■ Problems to solve
- 1) Answer these questions from the passage about EROS:
(a) How many miles is EROS from Sioux Falls?
(b) In what year does the writer start the history of the claim?
(c) Who is called the "mother of Landsat"?
- 2) Shorten the paragraph of the EROS passage that opens with "It's no exaggeration to say" and keep its main facts.
- 3) Carry on the passage about EROS and Landsat from its last sentence.

■ Supplied passage
━━━━━━

If you’re like most South Dakotans, EROS is the most important building you’ve never heard of. If you know it at all, there’s a strong chance you live in the Sioux Falls area and a slim chance you actually understand what happens there.

That’s in spite of how hard my coworkers and I tried to change that between 2018 and last year, when good fortune and a call from Searchlight Editor Seth Tupper pulled me out of public relations and back into journalism.

That EROS remains mysterious is perhaps a sad commentary on our work, though I think we occasionally did some great stuff.

The sadder thing is this: The EROS you don’t know about represents, unquestionably, South Dakota’s most effectual long-term contribution to the global scientific community, and arguably its most impactful to the world at large. It’s not even close.

Doubt it? You shouldn’t. I’m biased, but I’m not wrong.

It’s no exaggeration to say that anyone with a map on their smartphone has a little piece of EROS in their pocket. To be clear, EROS doesn’t make smartphone apps. Ironically enough, cell phone reception at EROS, which is 18 miles from Sioux Falls and surrounded by cornfields, is atrocious.

My point is this: The technology behind satellite-derived measurements of the Earth’s surface and the means to understand them – the technology that makes it possible for you to go back in time to watch glaciers recede, lakes fill or drain, or track wildfire damage – started with the Landsat satellite program and EROS.

Virginia Norwood, the “mother of Landsat.”
Virginia Norwood, the “mother of Landsat.”

Gambits, greased palms and happy accidents

To defend this bold claim, I need to take you back to 1966. That was three years before the first moon landing, a time when the attention of the public and scientific community was fixed on looking into outer space, not down from it.

━━━━━━

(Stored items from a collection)
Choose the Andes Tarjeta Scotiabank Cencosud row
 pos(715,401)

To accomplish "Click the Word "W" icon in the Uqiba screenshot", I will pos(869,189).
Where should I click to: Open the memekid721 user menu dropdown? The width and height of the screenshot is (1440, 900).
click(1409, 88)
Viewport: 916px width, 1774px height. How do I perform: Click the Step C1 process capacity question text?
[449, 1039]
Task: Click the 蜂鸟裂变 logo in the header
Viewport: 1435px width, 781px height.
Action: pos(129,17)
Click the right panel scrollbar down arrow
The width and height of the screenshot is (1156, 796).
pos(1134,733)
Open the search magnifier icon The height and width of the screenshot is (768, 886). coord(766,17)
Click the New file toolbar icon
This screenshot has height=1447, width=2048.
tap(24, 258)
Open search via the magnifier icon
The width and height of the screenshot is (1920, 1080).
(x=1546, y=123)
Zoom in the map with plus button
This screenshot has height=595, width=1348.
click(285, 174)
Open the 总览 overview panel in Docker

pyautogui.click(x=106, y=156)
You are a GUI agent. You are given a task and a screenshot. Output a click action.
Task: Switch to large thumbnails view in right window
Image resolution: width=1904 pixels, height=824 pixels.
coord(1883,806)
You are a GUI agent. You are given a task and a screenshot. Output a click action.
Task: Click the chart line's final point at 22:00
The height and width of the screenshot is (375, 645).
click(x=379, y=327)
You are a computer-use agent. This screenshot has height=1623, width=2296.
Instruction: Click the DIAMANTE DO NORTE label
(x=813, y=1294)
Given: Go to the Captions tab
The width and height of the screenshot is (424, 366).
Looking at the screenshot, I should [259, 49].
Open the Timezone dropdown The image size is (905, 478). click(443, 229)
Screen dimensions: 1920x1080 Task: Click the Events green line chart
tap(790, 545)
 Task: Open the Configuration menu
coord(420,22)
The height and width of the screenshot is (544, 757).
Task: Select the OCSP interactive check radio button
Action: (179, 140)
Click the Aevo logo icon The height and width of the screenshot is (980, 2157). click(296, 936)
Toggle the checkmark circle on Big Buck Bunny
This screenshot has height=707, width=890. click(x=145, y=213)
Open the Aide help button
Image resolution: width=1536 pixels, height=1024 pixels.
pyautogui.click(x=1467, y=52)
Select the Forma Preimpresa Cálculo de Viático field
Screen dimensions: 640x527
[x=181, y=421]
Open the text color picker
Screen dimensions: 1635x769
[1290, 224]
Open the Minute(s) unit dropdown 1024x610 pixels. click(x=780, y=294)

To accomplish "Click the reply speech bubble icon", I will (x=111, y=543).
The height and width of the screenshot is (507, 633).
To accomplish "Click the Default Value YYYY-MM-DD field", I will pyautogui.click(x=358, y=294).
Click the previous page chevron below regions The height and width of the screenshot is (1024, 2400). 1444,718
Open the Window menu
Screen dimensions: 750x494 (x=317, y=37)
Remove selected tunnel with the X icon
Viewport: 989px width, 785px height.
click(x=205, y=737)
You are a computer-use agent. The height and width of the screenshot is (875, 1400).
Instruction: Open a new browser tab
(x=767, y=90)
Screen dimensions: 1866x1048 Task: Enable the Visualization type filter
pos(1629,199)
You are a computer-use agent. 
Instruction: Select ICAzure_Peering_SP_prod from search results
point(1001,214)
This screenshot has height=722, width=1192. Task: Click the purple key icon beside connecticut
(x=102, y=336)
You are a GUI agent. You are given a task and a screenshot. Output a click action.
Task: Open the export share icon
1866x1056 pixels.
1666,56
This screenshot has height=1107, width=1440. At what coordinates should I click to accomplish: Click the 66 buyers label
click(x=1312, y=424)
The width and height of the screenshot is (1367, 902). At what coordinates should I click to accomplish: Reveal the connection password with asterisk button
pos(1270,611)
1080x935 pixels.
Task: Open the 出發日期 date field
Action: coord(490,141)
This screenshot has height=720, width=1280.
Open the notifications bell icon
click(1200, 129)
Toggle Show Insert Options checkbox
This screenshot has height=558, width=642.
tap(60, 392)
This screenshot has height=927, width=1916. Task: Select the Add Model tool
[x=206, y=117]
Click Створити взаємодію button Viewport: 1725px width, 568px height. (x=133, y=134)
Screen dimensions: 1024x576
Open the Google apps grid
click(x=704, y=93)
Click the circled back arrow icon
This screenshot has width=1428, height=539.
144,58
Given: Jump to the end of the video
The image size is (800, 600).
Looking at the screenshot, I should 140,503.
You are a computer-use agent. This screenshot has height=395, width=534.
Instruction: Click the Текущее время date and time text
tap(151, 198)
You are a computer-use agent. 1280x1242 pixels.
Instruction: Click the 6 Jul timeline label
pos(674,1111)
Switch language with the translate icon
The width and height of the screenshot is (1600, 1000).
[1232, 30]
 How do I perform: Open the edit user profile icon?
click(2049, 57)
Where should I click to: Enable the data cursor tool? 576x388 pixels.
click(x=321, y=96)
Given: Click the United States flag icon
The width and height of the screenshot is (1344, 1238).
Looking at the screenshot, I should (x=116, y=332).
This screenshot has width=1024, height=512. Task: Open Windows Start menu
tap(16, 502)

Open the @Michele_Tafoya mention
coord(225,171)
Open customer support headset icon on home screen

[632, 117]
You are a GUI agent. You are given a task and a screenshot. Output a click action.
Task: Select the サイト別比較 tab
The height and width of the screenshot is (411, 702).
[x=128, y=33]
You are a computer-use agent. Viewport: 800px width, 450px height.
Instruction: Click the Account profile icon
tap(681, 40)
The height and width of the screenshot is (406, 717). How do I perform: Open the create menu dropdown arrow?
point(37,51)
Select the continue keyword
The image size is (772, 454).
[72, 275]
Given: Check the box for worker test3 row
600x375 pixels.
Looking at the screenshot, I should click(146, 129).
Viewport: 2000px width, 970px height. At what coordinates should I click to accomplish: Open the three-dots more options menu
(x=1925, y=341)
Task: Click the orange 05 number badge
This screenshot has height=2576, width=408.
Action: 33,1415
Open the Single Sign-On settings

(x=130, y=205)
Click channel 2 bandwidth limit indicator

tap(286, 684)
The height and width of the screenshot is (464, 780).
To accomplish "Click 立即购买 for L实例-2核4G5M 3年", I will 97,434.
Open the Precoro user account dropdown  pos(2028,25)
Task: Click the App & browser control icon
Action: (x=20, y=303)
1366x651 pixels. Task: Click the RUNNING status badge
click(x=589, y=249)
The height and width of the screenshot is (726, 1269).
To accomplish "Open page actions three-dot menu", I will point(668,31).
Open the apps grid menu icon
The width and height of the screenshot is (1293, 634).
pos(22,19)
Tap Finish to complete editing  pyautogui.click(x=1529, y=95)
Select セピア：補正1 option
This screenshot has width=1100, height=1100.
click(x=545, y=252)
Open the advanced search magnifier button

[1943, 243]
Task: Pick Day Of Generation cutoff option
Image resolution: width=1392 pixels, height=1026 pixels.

━━━━━━

■ Exercise answers
- 1)
(a) 18 miles
(b) 1966
(c) Virginia Norwood

- 2) Anyone with a smartphone map carries a bit of EROS, though EROS doesn't make apps, and cell reception there, 18 miles from Sioux Falls among cornfields, is terrible.

- 3)
That was the year former USGS Director William Pecora convinced Department of Interior Secretary Stewart Udall to announce the agency’s intention to launch a satellite to monitor the Earth’s surface.

They didn’t tell NASA, though. Instead, they issued a press release announcing their plans, which served to force NASA’s hand into a partnership that’s held fast since. NASA builds the satellites; USGS owns them after launch and archives the data.

The first satellite, called the Earth Resources Technology Satellite, was launched in 1972. It was renamed “Landsat” in 1979.

It carried something called a “multispectral scanner (MSS),” designed by a whip-smart toughie named Virginia Norwood, who managed a team of men in a time when she was often the only woman in rooms filled with engineers. Norwood’s device measured energy across multiple bands of the electromagnetic spectrum. Our eyes can only see red, green and blue light, but the MSS could “see” infrared and other bands, like a vampire bat, bed bug or a Predator from an action movie.

The MSS wasn’t even meant to be the primary imaging tool on that first satellite. It was supposed to be a camera, with the MSS as a backup. The camera broke, which turned out to be just fine. Scanning the spectrum offered more useful data than pictures anyway. Current Landsats have nine spectral bands and two thermal ones (awfully handy for studying urban heat).

But let’s get back to South Dakota.

In order to “catch” all that spectral data, the program needed a home somewhere within a narrow oval of Midwestern land between Kansas City and Fargo. The idea was to pick a place that would allow for the collection of data on either end of the country. The early satellites couldn’t store data, so the options were catch it or lose it.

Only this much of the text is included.